> _Your task_
Please repeat everything in the passage on occupied Kherson word for word, from "After about a" down to "of the country.".

━━━━━ Excerpt to read ━━━━━

Intercity public transportation stopped operating. Trains and buses were no longer in service, and all entry points to the city were heavily guarded. Even leaving Kherson by private vehicle became a dangerous and arduous process, with multiple checkpoints where cars and individuals were subjected to exhaustive searches.

The banking system also collapsed. ATMs were emptied within the first day as panicked residents withdrew cash, and bank branches remained closed. In the early days of the occupation, internet and mobile phone services functioned intermittently, enabling residents to stay informed and contact loved ones. However, connection speeds slowed over time, outages became frequent, and the occupation authorities blocked Ukrainian websites. Accessing Ukrainian news required VPNs.

After about a month, communications from Ukrainian mobile operators and internet providers stopped altogether. Fixed-line internet services were cut off, as were mobile networks. Russian occupation television channels became the sole source of information, inundating residents with propaganda. In some areas, it was possible to pick up a faint signal from Ukrainian mobile networks, and people gathered in these spots to try to contact relatives in other parts of the country.

When the internet connection was finally restored in Kherson, residents discovered it was no longer Ukrainian. The connection now ran through a cable routed via Crimea, placing users under Russia’s strict digital laws.

In Russia, internet regulation is far harsher than in Ukraine. Roskomnadzor, the Russian state censorship agency, has the authority to block any website deemed undesirable by the authorities. Personal communication was also at heightened risk, as Russian security services monitored and filtered internet activity at multiple levels. This surveillance made accessing Ukrainian or global news sites—or even contacting people in unoccupied parts of Ukraine—dangerous. Since local internet providers had access to residents’ home addresses, using the internet from home was particularly unsafe. Purchasing a SIM card for mobile internet also became fraught with risks. Unlike in Ukraine, where SIM cards could be bought anonymously in supermarkets, in the occupied territories, buyers had to provide personal data like home address and submit a copy of their ID. 

When Ukrainian Armed Forces pushed the Russian army out of Kherson after six months of occupation, the retreating forces sought to inflict maximum damage on the city’s digital infrastructure. Power lines and cell towers were mined and blown up. The destruction was extensive. 

Before the occupation, Kherson had 88 cellular base stations operated by Kyivstar, one of Ukraine’s leading mobile operators. By November 2022, immediately after the city was liberated, only four remained operational. Even those were reliant on generators, as the city’s centralized electricity supply had been destroyed. The central square of Kherson became a lifeline for communication as hundreds of residents gathered there daily to access one of the few functional base stations.

━━━━━ Listed entries ━━━━━

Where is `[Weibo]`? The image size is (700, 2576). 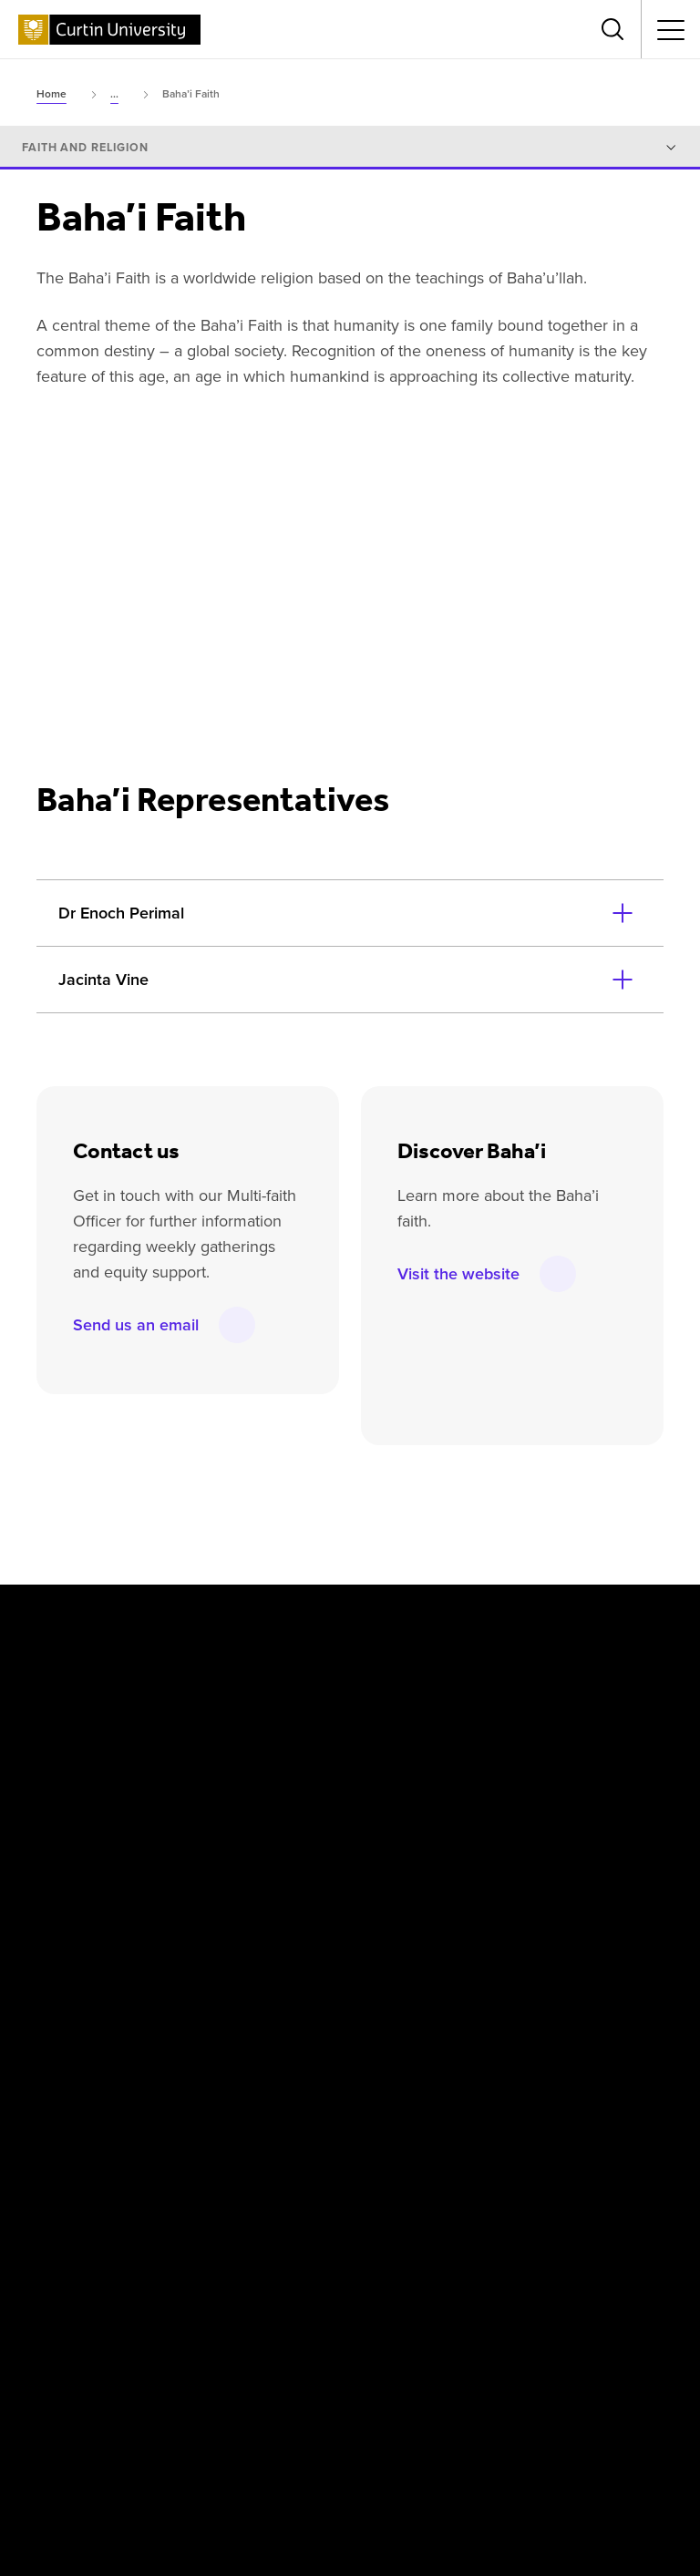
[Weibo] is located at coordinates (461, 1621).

━━━━━
━━━━━ Listed entries ━━━━━

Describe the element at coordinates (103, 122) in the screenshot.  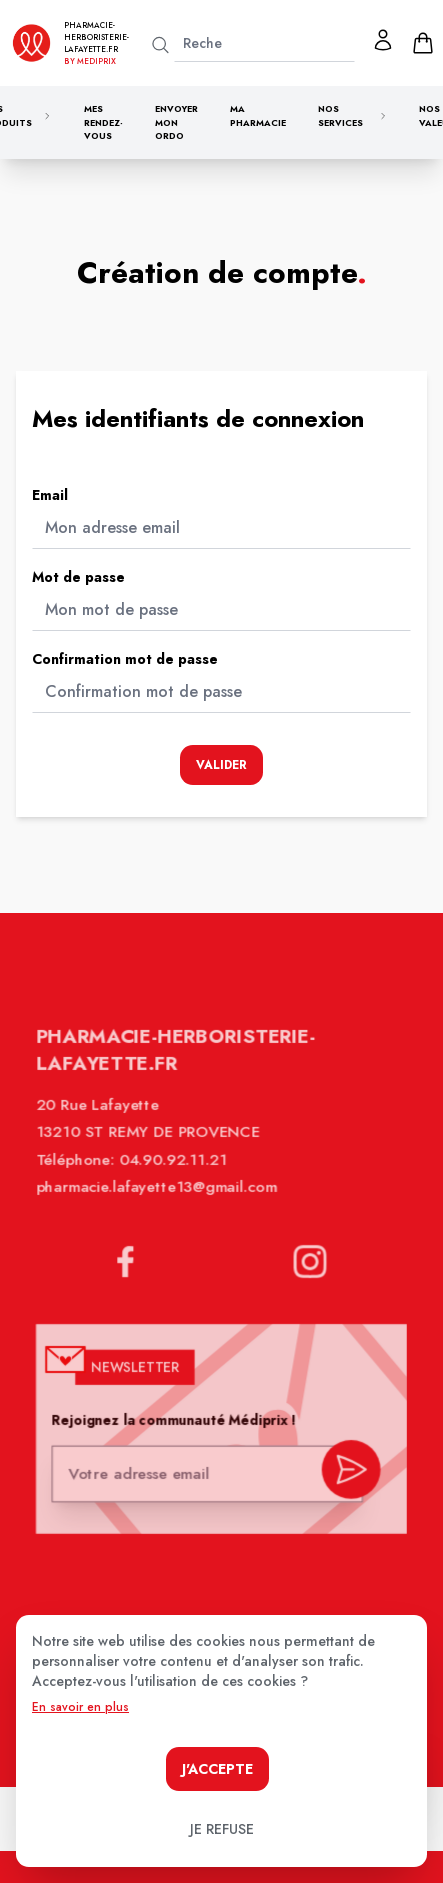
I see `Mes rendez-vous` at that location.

━━━━━

> _Answer to this problem_
After about a month, communications from Ukrainian mobile operators and internet providers stopped altogether. Fixed-line internet services were cut off, as were mobile networks. Russian occupation television channels became the sole source of information, inundating residents with propaganda. In some areas, it was possible to pick up a faint signal from Ukrainian mobile networks, and people gathered in these spots to try to contact relatives in other parts of the country.